A minor is a person below 18 years of age. When an individual makes investments in the name of a minor from his/her funds then, as per Section 64(1A) of the Income-tax Act, income earned from such investments is taxable in the hands of the individual and not in the hands of the minor.
These provisions are generally known as clubbing provisions. Thus, if we buy shares or have a fixed deposit or buy property in the name of a minor, then all income earned from these, like dividends, capital gains, interest or rent, will be taxable in the hands of the individual and not in the hands of the minor. If income is received by the minor from grandparents (fathers parents), the income will still be clubbed with the father or mother.
It may be noted that if the income is exempt-income such as dividend from companies, long-term capital gain on sale of shares, interest on PPF account, tax-free bonds or agricultural income, the clubbing provisions will not be impacted.
Mom Or dad?
The minors income will be clubbed with that parents income who is earning more than the other. Further, once the minors income is included in the total income of one parent, it will continue to be included in the total income of the same parent in the subsequent years, unless the income-tax officer is satisfied with the necessity to alter the same.
However, when the marriage of the parent does not subsist, then the income will be clubbed with that parent who maintains the minor in that year. As per Section 10(32), a deduction of Rs 1,500 is allowed to the parent with whom the income of the minor is to be clubbed.

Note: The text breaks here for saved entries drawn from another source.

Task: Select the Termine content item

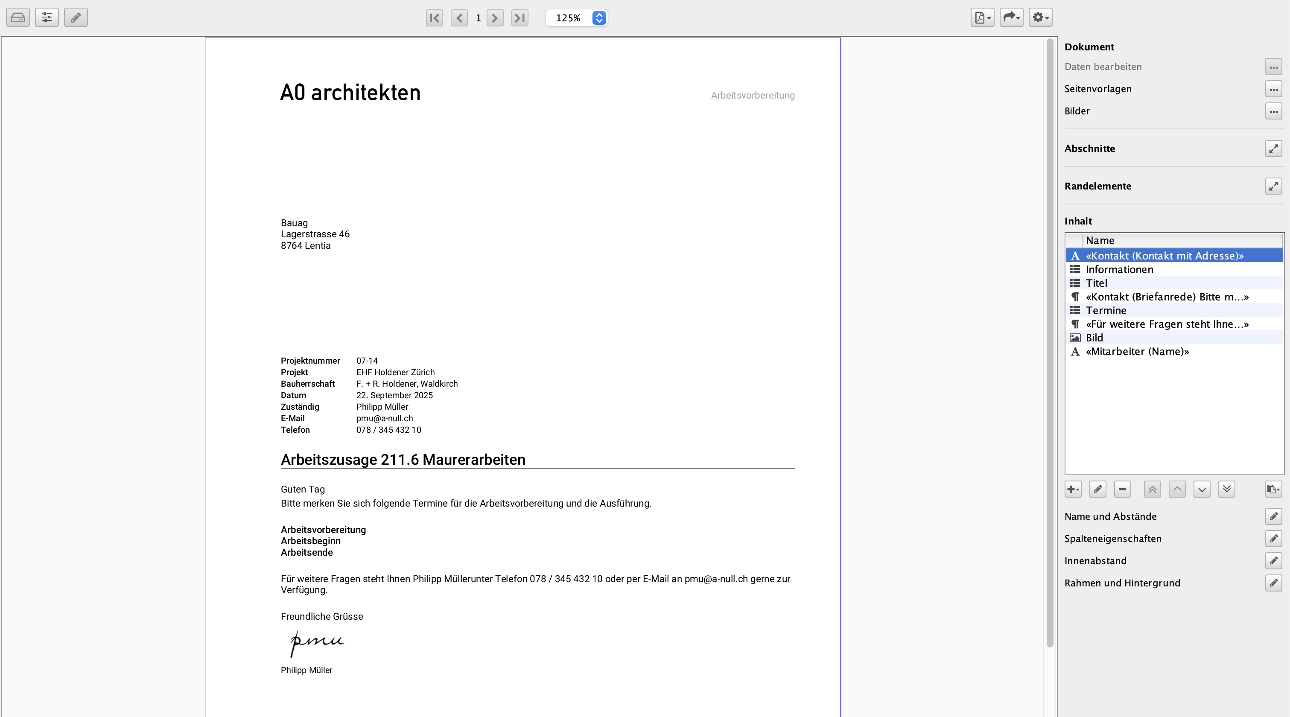Action: (1106, 310)
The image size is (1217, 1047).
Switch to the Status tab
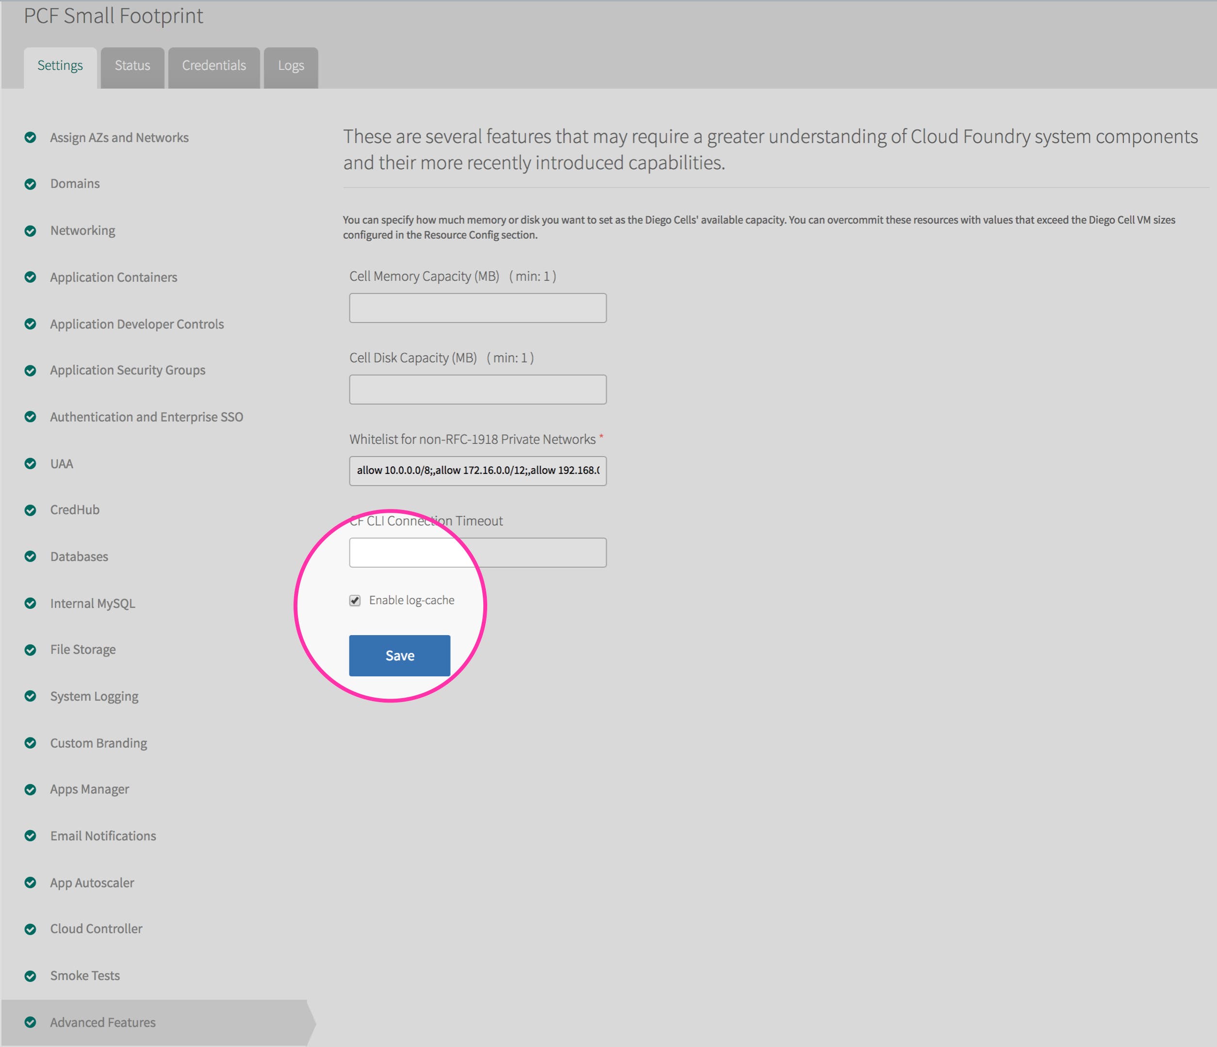pyautogui.click(x=132, y=66)

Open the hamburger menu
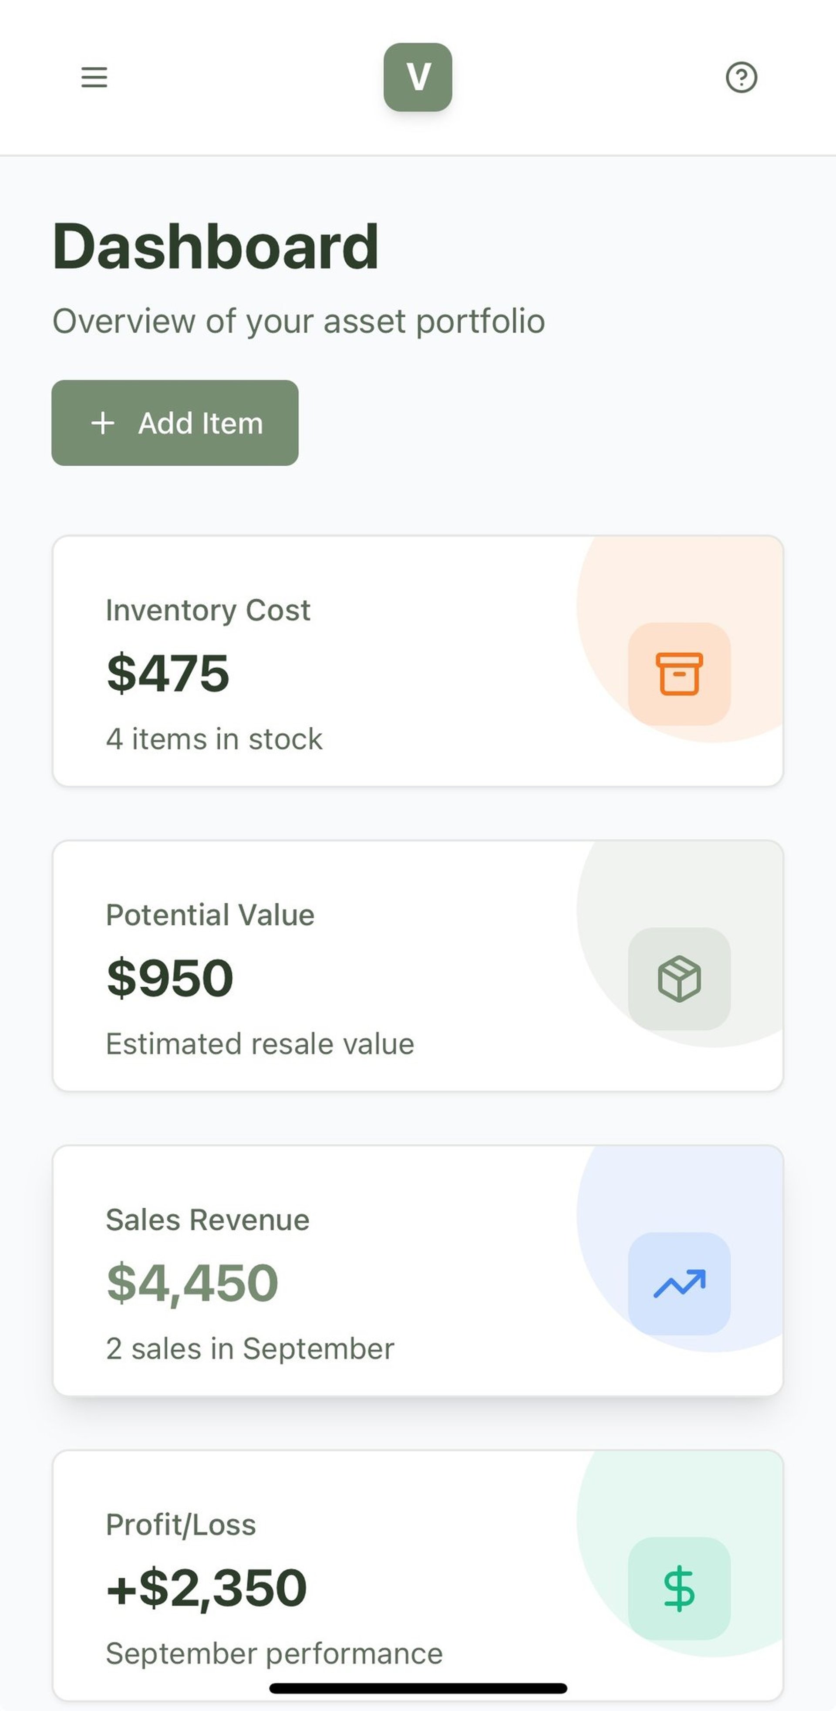pos(94,77)
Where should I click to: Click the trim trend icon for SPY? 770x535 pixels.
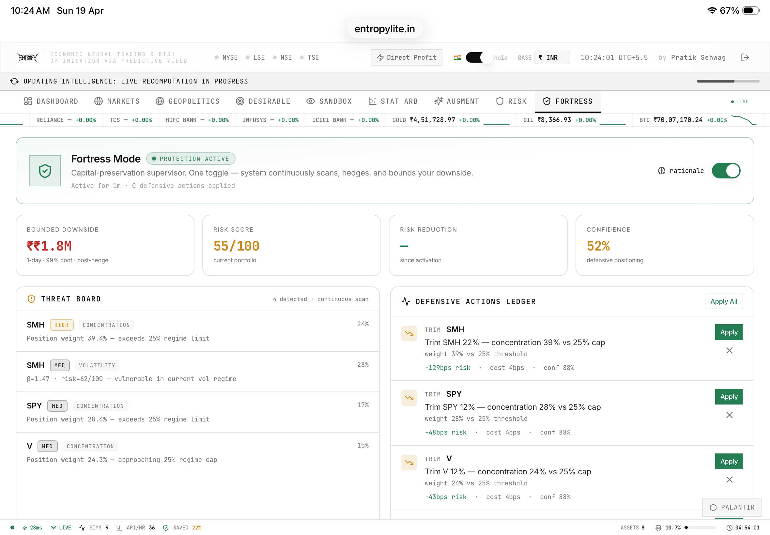click(x=409, y=398)
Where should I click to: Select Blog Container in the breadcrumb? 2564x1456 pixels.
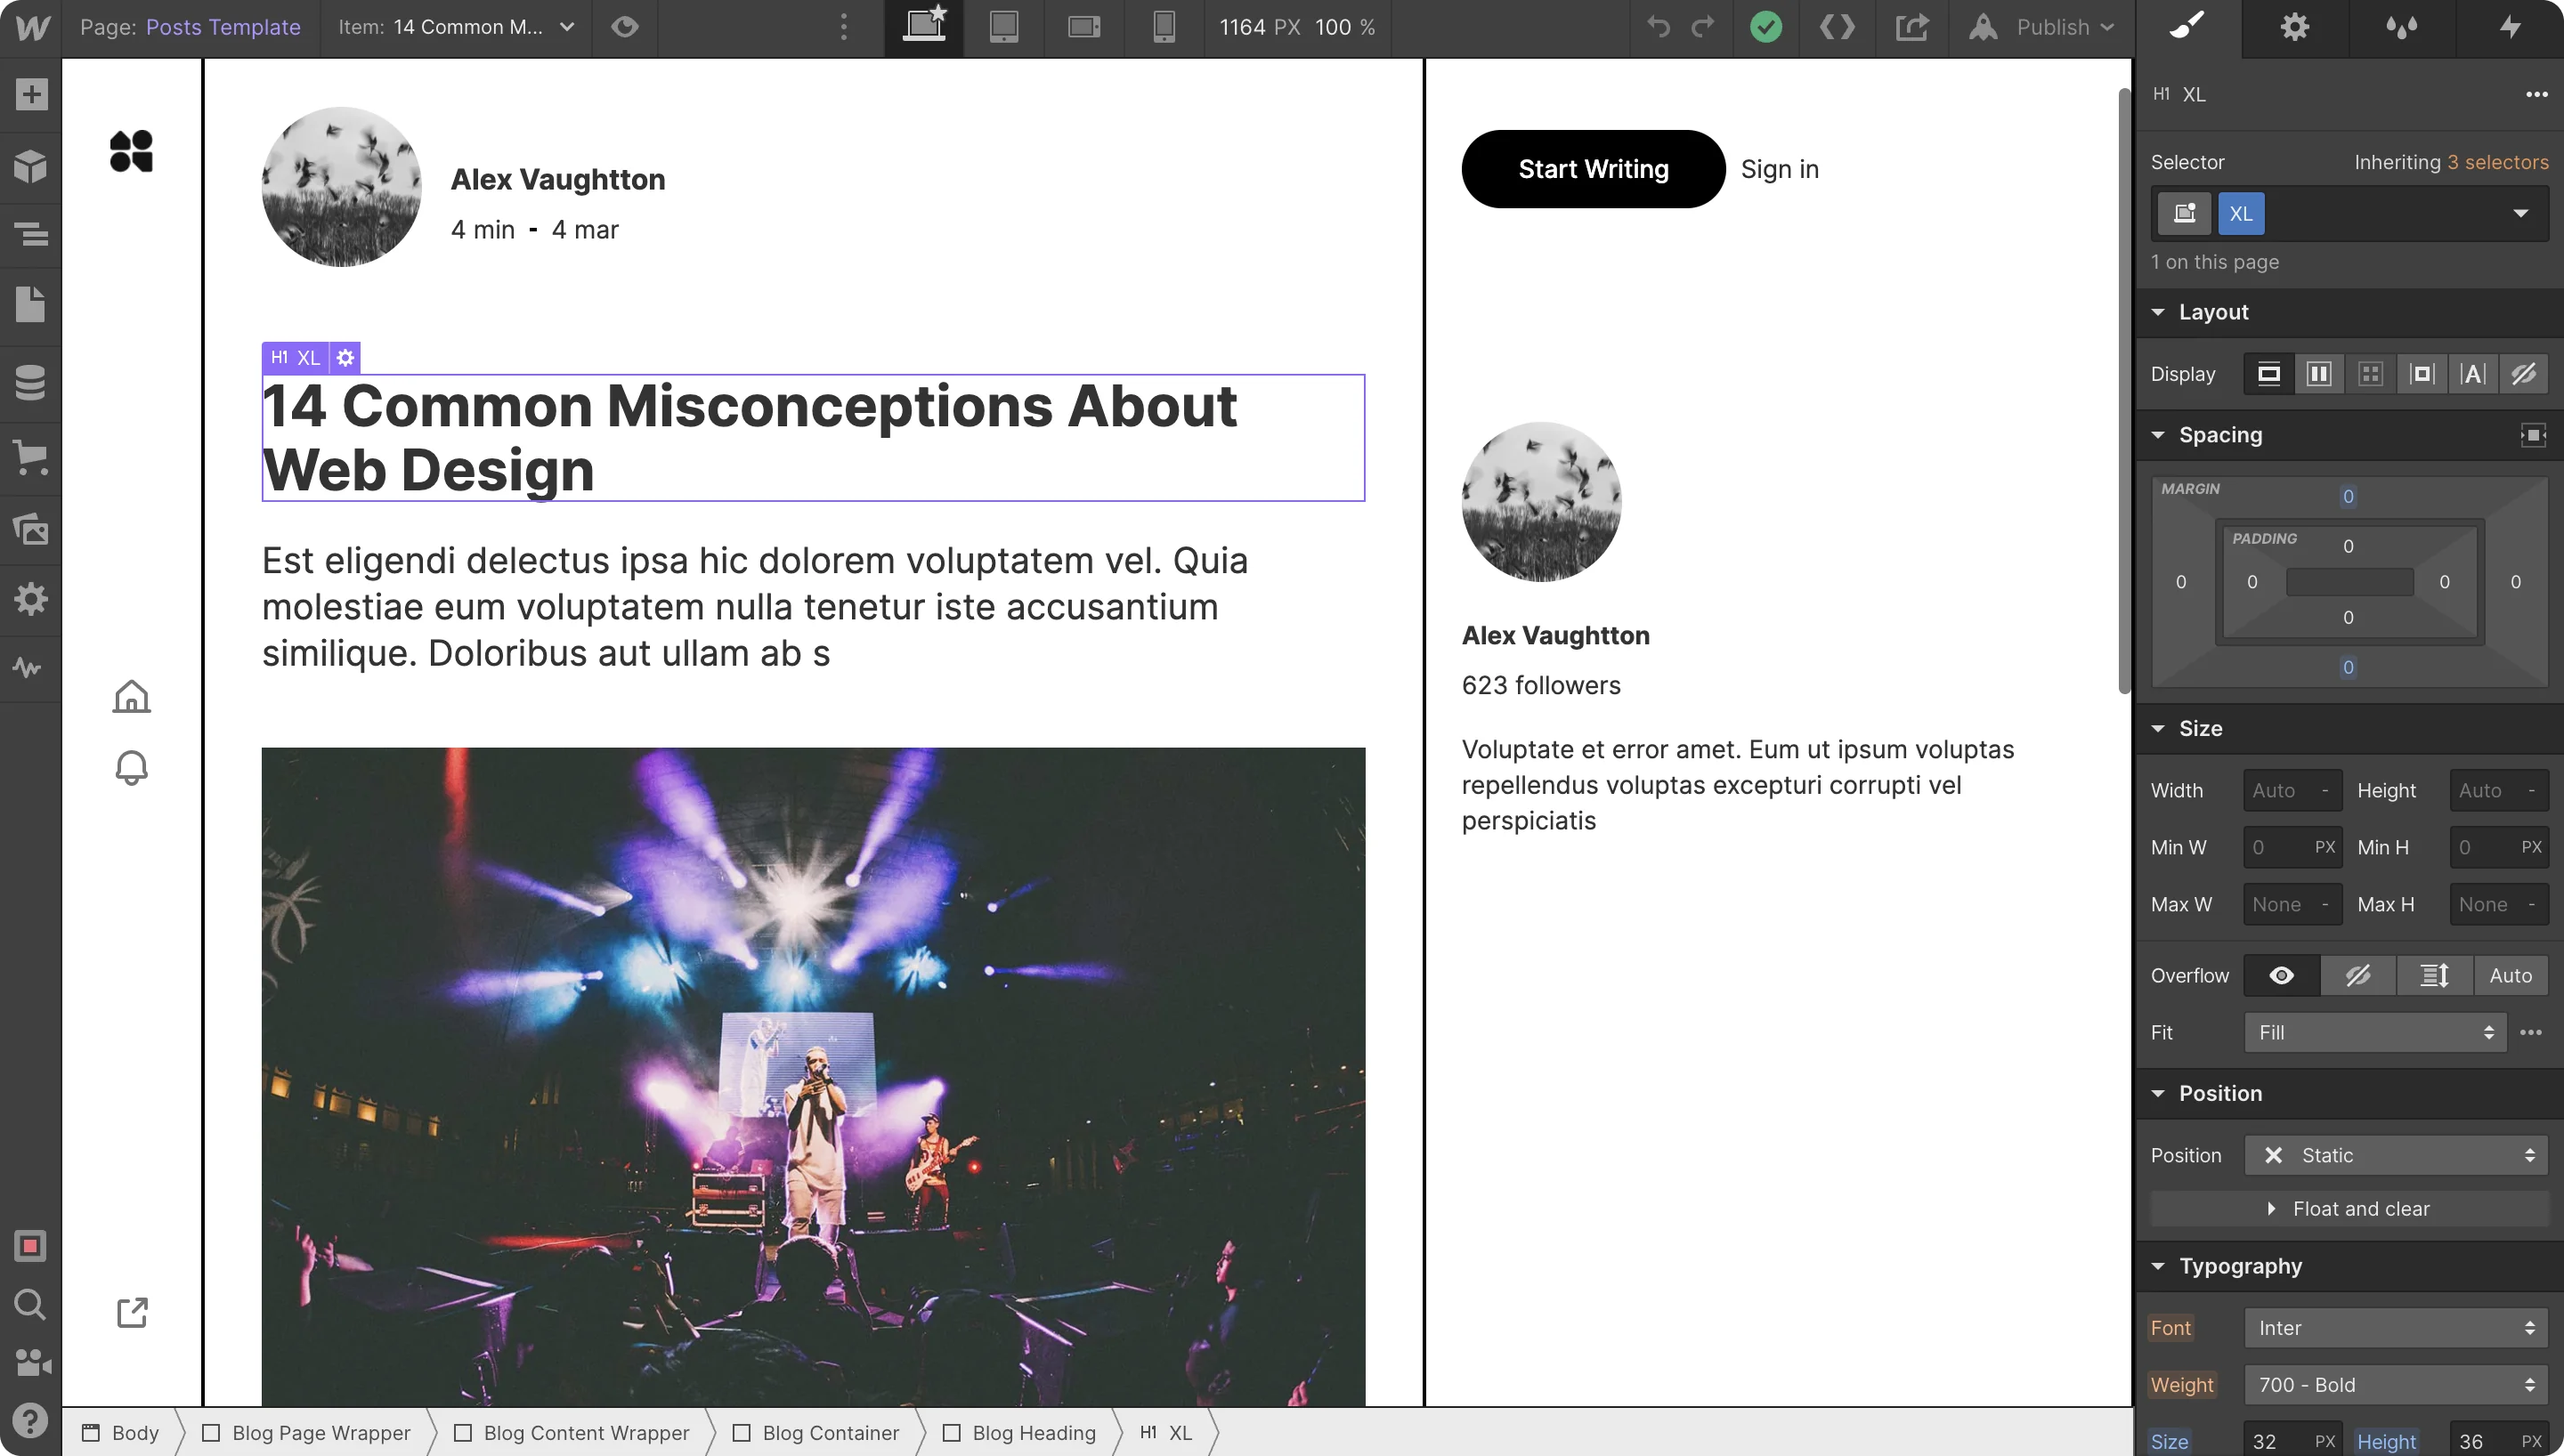pyautogui.click(x=830, y=1432)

Is all income earned by the minor always clubbed and taxable in the hands of the parent? This is not the case all the time. Certain income earned by the minor is taxable in the minors hands only. Such income includes money earned by the minor through manual work or any activity involving application of his skill, talent or specialised knowledge or income arising to a minor suffering from disability specified under Section 80U.
A parent can invest/deposit in the minors PPF account, but the total deposit, including in the parents accounts, cannot exceed Rs 70,000. As per the Indian Partnership Act, 1932, a minor can be admitted to the benefits of partnership only and not to the losses of the firm.
The income of the firm is taxable in the hands of the firm and therefore, share of profit is exempt in the hands of the minor and other partners. Therefore, there is no question of clubbing such income.
Here too the same clubbing provisions are applicable. However, gifts received in kind are not be taxed as income. Any gift received will be taxable and accordingly will be clubbed in the hands of the parent.
If the minors funds are invested in non or low-income generating but appreciating assets like gold, diamond articles, shares of blue-chip companies, residential properties for self-occupation etc., wealth for the minor would be created.
However, certain assets like gold jewellery are liable to wealth tax if the value exceeds Rs 15 lakh. If a trust is created for the minor, income of which is to be accumulated and given to him after attaining majority, clubbing provisions will not apply.